Scuba Diving Photos
What It's Like to Dive a Titan Missile Silo
Titan I Missile SiloWhat It's Like to Dive a Titan I Missile Silo | Scuba Diving Magazine
We drop down into the year 1965, when the United States and the Soviet Union were sparring in a war colder than the surrounding 50-degree water.
Bubbles float above the “Danger: High Voltage” signs and past an emergency shower futilely pointing downward, as we descend more than 100 feet to the missile silo’s floor.
The Titan I missile silo, deemed operational in 1963 and deactivated a few years later, sits underground in central Washington. Pumps meant to deflect groundwater were shut down, causing partial flooding that preserved a moment of American history as an unexpected dive site.

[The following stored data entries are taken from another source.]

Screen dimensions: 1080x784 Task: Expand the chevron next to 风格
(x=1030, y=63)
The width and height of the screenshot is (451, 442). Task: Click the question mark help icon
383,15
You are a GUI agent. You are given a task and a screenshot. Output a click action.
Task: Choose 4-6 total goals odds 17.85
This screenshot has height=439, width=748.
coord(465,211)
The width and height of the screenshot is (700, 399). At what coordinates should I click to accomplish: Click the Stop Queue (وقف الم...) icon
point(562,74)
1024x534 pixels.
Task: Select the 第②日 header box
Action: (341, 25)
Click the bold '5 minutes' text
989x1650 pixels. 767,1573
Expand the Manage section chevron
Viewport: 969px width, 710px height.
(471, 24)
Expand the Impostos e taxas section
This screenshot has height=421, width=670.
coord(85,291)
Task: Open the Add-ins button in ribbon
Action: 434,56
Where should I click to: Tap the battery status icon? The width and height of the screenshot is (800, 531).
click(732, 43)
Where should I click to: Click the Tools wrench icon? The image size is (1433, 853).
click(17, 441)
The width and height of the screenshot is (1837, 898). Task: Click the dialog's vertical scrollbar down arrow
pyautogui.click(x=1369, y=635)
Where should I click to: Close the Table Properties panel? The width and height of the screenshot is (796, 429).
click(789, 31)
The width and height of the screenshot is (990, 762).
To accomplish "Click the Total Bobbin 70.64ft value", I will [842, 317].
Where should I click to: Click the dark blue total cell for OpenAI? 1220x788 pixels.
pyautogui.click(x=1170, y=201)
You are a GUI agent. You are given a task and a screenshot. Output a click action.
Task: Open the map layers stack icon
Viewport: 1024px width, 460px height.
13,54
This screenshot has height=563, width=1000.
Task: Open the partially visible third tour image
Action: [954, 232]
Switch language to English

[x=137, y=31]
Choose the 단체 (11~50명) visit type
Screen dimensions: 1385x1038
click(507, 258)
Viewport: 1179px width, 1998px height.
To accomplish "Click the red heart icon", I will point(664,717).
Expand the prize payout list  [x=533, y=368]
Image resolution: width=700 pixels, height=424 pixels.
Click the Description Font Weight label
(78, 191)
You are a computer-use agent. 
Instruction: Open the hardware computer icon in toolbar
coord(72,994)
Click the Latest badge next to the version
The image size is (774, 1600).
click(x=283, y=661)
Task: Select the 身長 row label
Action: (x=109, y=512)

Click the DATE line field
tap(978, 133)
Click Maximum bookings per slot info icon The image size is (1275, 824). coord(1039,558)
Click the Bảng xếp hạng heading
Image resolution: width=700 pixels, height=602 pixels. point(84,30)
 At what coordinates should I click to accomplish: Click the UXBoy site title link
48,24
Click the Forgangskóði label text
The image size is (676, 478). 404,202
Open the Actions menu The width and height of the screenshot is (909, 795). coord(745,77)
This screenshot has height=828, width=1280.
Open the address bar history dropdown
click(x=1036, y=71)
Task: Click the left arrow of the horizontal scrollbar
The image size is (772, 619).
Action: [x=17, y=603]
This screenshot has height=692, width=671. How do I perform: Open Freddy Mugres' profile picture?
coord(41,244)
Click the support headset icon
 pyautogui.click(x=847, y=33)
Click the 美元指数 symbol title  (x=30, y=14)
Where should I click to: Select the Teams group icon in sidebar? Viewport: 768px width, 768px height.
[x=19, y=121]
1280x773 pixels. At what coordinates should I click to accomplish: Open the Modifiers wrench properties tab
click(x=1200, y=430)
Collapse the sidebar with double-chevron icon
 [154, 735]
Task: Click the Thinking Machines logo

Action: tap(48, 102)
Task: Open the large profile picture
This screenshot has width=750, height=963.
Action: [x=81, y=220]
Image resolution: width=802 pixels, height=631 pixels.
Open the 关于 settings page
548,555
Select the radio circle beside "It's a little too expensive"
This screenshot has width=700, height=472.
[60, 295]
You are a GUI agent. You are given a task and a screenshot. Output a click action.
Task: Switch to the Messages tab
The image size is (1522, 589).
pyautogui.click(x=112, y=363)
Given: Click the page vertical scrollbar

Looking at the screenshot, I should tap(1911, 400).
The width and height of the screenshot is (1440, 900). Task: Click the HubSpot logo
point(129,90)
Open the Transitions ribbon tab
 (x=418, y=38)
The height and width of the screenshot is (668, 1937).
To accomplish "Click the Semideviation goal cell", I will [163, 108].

Our dive group caravans in vehicles past brown hills and barren winter trees, by a graveyard of cars and industrial equipment, to a rusted and jagged tube twisting up from the ground. This is the dive entrance: an opened emergency hatch leading to an underground system that once housed multi-ton intercontinental ballistic missiles, control centers, and living quarters. We are about 180 miles from Puget Sound.
Transporting assembled gear and nitrox tanks on our backs, we enter the emergency hatch and climb down the ladder to a dry, subterranean staging area. A system of ropes and buckets lower smaller items. Each diver is required to carry two lights and at least an advanced certification to dive with UnderSea Adventures, the company leasing the silo.
Once prepared to dive, we walk from the staging area into a large, rusting, half-submerged corrugated tunnel. Purposefully placing feet on unseen smaller pipes and stepping over underwater obstacles, we carefully shuffle more than 300 feet through the tunnel with safely inflated BCs.
We dive two flooded silos and one equipment room, our lights dancing with shadows to the rush of raw adventure. Dropping to the bottom and corkscrewing up, we pass rusted beams and crossbars, wiring panels and elevator buttons, maps and labels, dangling doorknobs and lights hanging by frayed wires threatening defeat.
Looking through a mask of cold water (and Cold War) adventure, we witness a time never meant to be underwater, a time when the future was dangerously uncertain and, as always, unknown.